Mini-Project Notice for 3rd Semester Students

All the third semester students are hereby informed that they have to do a mini-project in this semester. There are 50 marks (in lieu of Seminar) for this mini-project. The topics are given below from which one topic is to be chosen. The other rules/regulations and FAQs are given below the topics list.

Sl No

Topic

1

A famous linguist named George Kingsley Zipf gave a law which relates to the frequency of occurrence of English words and is known as Zipf's law. This law says that he frequency of any word is inversely proportional to its rank in the frequency table. Thus the most frequent word will occur approximately twice as often as the second most frequent word, three times as often as the third most frequent word, etc. (Use any resource to learn about Zipf's law).
Now write a program in C to do the following:
i) Read some text from a file(it should be a big file, you can download some of the free ebooks from internet). Break the read file into words.
ii) Now count the number of occurrences of each word you have read.
iii) Rank the words in order of their frequency.

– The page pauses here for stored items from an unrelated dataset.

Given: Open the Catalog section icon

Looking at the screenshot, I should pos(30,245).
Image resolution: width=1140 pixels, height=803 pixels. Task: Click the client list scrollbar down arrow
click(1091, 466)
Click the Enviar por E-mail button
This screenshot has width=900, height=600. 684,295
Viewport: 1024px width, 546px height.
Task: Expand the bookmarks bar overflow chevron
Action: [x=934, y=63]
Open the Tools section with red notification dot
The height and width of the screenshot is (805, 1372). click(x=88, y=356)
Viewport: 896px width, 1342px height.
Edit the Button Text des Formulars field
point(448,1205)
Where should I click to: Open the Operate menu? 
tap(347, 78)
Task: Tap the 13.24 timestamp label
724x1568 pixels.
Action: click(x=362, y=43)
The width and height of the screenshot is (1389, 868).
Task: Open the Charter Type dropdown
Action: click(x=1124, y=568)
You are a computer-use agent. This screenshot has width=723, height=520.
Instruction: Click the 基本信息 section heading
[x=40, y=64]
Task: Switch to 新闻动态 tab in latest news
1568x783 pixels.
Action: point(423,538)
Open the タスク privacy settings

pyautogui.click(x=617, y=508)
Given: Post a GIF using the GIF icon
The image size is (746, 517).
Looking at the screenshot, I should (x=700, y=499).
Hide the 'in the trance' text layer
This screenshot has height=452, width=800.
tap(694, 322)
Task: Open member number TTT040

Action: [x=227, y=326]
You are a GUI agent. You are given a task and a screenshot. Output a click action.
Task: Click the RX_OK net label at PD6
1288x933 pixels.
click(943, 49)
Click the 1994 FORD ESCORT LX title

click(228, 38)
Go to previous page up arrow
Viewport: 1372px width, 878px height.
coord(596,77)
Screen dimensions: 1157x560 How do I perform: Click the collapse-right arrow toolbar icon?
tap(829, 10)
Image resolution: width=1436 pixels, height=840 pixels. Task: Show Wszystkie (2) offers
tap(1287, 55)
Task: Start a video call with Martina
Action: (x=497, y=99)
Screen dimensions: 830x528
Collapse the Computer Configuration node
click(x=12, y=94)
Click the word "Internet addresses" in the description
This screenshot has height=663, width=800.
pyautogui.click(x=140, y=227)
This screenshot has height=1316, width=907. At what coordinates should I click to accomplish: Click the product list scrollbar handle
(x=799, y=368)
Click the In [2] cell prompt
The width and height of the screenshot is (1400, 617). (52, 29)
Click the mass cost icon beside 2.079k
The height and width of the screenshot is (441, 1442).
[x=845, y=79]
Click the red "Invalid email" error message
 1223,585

Also do the following, there is no programming involved in this part:
Plot word frequency versus word rank(you can use excel here) and compare the results with Zipf's law.

2

Cryptography is a technique used to encode and decode documents. All modern web browsers have built in cryptographic schemes to allow safe transmission of data over the internet of sensitive details such as your passwords.
One of the oldest cryptographic system is known by the name Caesar shift cipher.  Here A is replaced by B, B is replaced by C,...Z is replaced by A and so on. This is a good starting point for learning cryptography.
Another very popular cryptographic technique is known as RSA. It used basic number theory and mathematics which you have already studied in first year and currently studying. Find any resources on the internet or approach any faculty member to learn the RSA technique, it is simple to understand.

Now write a C program to do the following:
i) Ask user a choice of simple cryptography or difficult cryptography. Read a file document where the technique is to be used (The document will contain simple English text).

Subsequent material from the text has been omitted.